Task goal: Reproduce the listing below character for character, starting at its first line and ending with the line that contains "Action: coord(173,682)", with that line included.

Stored records:
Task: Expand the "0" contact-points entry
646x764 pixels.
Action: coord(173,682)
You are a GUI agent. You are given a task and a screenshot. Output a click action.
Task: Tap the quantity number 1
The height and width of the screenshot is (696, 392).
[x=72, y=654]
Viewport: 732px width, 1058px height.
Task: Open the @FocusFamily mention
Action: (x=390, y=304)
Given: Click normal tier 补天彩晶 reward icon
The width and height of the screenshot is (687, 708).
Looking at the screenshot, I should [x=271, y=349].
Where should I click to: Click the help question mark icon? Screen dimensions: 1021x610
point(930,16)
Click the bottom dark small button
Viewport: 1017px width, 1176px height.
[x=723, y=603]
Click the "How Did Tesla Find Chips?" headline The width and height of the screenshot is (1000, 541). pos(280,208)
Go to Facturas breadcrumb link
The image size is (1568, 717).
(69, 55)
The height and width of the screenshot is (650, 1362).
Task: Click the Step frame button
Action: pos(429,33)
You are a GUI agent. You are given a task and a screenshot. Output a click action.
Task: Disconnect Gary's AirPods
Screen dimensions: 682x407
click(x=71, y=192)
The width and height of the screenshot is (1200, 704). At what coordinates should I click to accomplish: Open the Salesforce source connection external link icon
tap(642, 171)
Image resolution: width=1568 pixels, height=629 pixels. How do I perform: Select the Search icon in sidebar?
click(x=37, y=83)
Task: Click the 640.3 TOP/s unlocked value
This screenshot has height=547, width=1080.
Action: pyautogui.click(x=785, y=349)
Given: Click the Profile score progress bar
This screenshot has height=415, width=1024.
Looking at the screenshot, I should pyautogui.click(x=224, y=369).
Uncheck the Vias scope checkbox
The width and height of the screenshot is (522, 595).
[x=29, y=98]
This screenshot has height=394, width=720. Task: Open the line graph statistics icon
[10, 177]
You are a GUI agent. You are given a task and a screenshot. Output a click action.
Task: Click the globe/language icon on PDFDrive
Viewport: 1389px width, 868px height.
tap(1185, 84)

Task response:
Task: Expand the "0" contact-points entry
646x764 pixels.
Action: coord(173,682)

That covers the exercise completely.